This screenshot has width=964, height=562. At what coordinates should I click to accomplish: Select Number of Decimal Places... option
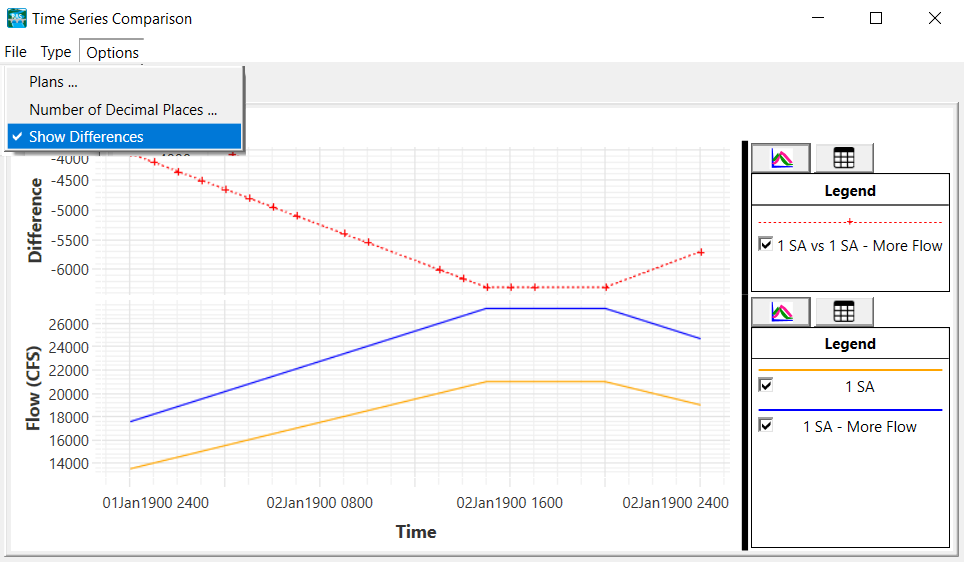[123, 110]
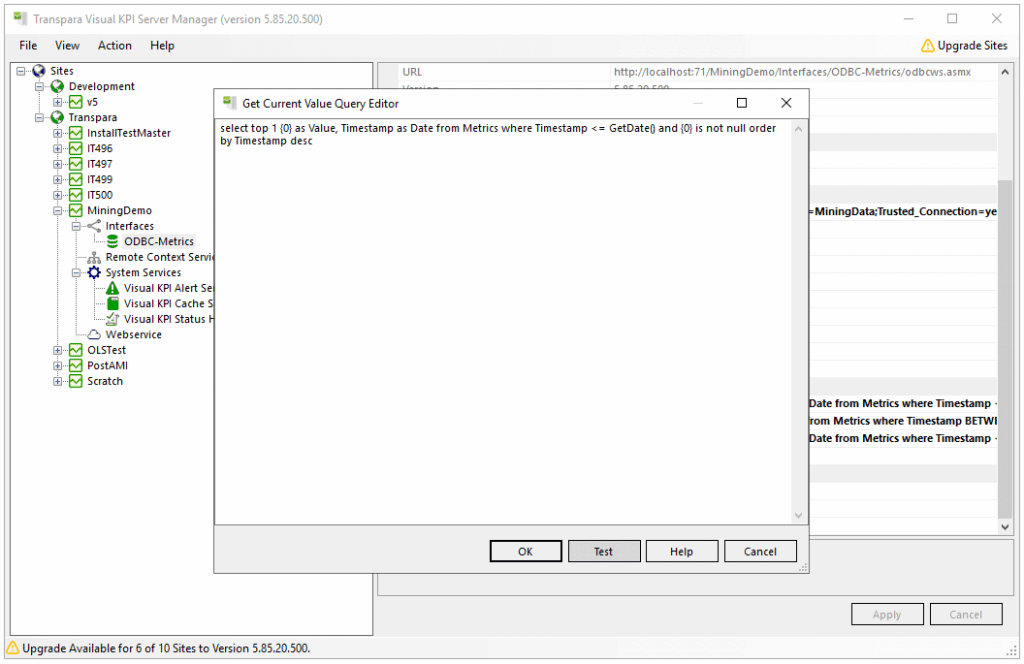Click the Development globe icon

[x=57, y=86]
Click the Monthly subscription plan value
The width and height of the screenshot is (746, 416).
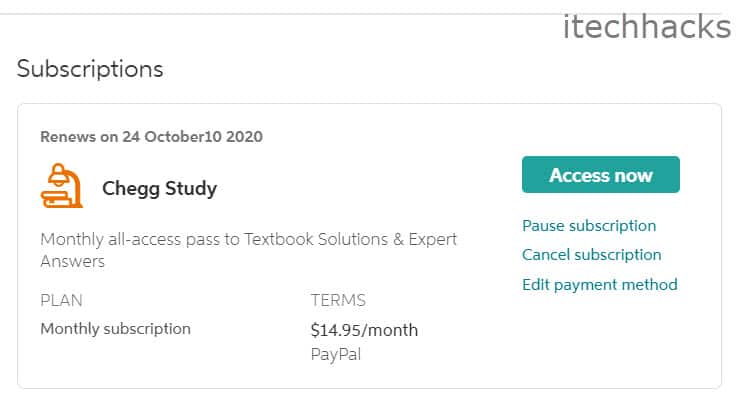[115, 328]
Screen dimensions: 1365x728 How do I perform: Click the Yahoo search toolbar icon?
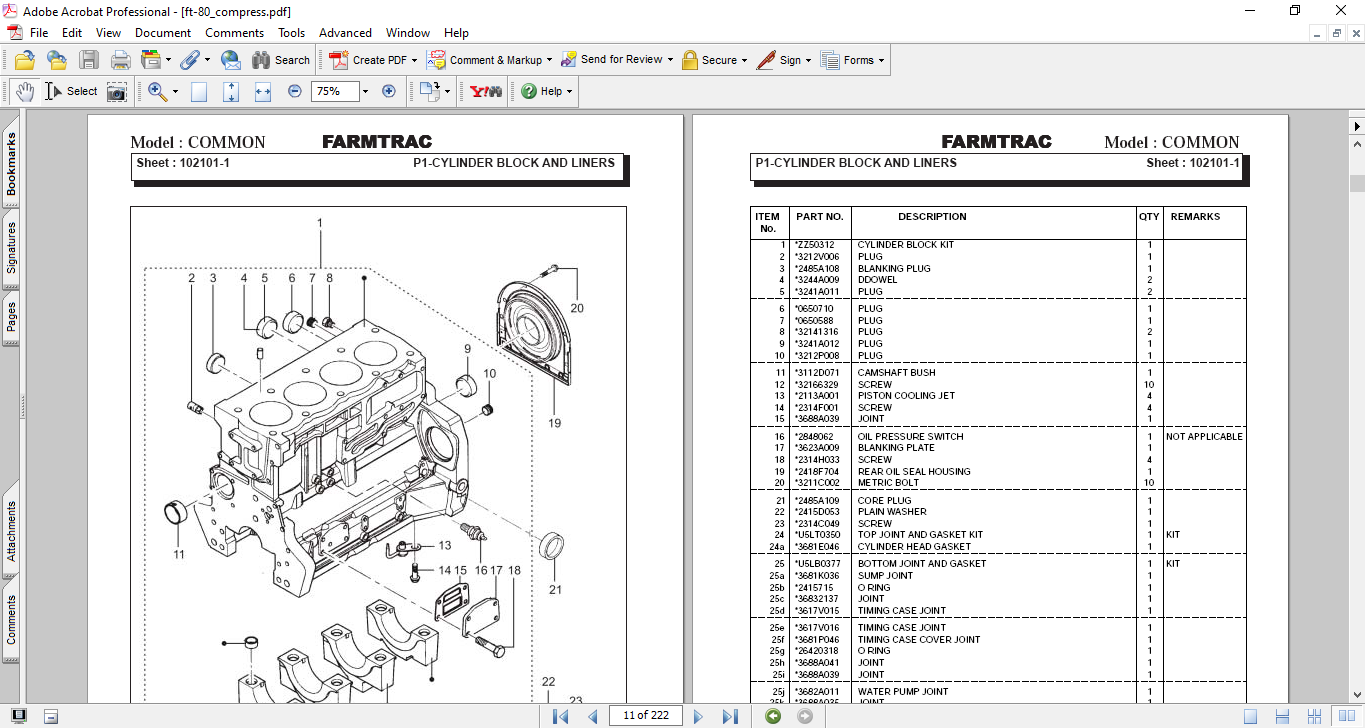click(486, 91)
+---+
### WHAT YOU SHOULD DO
Exactly as written, reproduce all of the entries while dropping the pictures.

### WRITTEN ANSWER
This screenshot has width=964, height=562. At what coordinates should I click to accomplish: Select Number of Decimal Places... option
[123, 110]
Click the Development globe icon

[x=57, y=86]
Click the Monthly subscription plan value
The width and height of the screenshot is (746, 416).
[115, 328]
Screen dimensions: 1365x728 How do I perform: Click the Yahoo search toolbar icon?
click(486, 91)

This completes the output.